И Сезер Ульбрек направился домой с таким чувством, точно у него камень с души свалился.
Он арендовал маленькую, совсем крошечную ферму: они с отцом были небогаты. Жили они одни со служанкой, девочкой лет пятнадцати, которая стряпала, ходила за курами, доила коров, сбивала масло, и жилось им нелегко. Сезер был хороший хозяин, но у них не хватало земли, не хватало скота, и зарабатывали они только на то, без чего никак уж не обойтись.

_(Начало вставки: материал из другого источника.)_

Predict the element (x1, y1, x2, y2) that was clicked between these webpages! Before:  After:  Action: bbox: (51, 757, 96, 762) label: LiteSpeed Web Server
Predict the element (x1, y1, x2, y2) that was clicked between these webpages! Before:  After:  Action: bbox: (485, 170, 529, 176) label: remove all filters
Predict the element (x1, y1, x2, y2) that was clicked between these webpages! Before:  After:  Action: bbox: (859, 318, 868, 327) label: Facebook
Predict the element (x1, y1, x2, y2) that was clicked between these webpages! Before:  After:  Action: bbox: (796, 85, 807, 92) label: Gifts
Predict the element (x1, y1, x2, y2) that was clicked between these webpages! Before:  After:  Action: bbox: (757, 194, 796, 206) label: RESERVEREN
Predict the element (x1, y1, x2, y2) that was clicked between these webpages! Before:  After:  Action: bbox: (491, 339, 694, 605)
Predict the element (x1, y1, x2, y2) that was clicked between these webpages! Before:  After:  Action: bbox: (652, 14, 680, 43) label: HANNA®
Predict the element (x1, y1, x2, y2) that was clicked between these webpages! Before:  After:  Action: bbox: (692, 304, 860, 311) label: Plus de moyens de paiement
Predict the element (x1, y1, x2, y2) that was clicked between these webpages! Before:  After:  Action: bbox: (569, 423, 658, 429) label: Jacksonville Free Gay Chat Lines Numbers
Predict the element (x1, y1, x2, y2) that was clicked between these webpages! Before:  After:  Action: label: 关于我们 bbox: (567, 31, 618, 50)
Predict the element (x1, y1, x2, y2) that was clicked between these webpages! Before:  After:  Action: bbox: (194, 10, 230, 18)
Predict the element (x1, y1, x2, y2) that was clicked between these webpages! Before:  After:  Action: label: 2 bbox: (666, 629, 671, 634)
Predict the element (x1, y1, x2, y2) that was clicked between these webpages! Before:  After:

Старик больше не мог работать. Угрюмый, как все глухие, разбитый, сгорбленный, скрюченный разными хворями, он бродил по полям, опираясь на палку, и с мрачной подозрительностью поглядывая на людей и скотину. Порой он устраивался на краю канавы и неподвижно просиживал там долгие часы, бессвязно раздумывая о том, что всегда заполняло его жизнь — о ценах на яйца и зерно, о солнце и дожде, которые то на пользу, то во вред урожаю. И его старые, искореженные ревматизмом суставы, пропитавшиеся за семьдесят лет сыростью приземистой лачуги под вечно мокрой соломенной крышей, продолжали вбирать в себя испарения влажной почвы.
В сумерках он возвращался, садился на свое место у края кухонного стола и, когда перед ним ставили глиняный горшок с похлебкой, не сразу принимался за еду, а сначала обхватывал посудину искривленными, словно сохранявшими ее форму пальцами и грел об нее, зимой и летом, руки, чтобы ничего не пропало: ни частицы тепла — дрова стоят дорого; ни капли варева — туда положены соль и сало; ни крошки хлеба — на него уходит пшеница.
Затем он влезал по лесенке на чердак и укладывался там на сенник; сын уходил в закоулок, выгороженный за печью; служанка запиралась в подполе — темной яме, где раньше хранили картошку.
Отец и сын почти не разговаривали. Только изредка, когда надо было продать урожай или прикупить теленка, парень советовался со стариком и, сложив ладони рупором, кричал ему в ухо, а папаша Амабль соглашался с соображениями Сезера или оспаривал их глухим тягучим утробным голосом.
Однажды вечером сын подошел к отцу и, как если бы речь шла о приобретении лошади или телки, изо всех сил заорал ему в ухо, что намерен жениться на Селесте Левек.
Старик взбеленился. Почему? Не из нравственных побуждений, конечно: в деревне девичью честь не ценят. Но его скупость и неистребимый, свирепый стяжательский инстинкт не могли примириться с тем, что сыну придется растить чужого ребенка. В одно мгновение он представил себе, сколько супу проглотит малыш, прежде чем начнет помогать по хозяйству, сколько фунтов хлеба и литров сидра сожрет и выдует до четырнадцати лет этот парнишка, и в нем закипела дикая злоба на Сезера — как сын мог не подумать о таких вещах!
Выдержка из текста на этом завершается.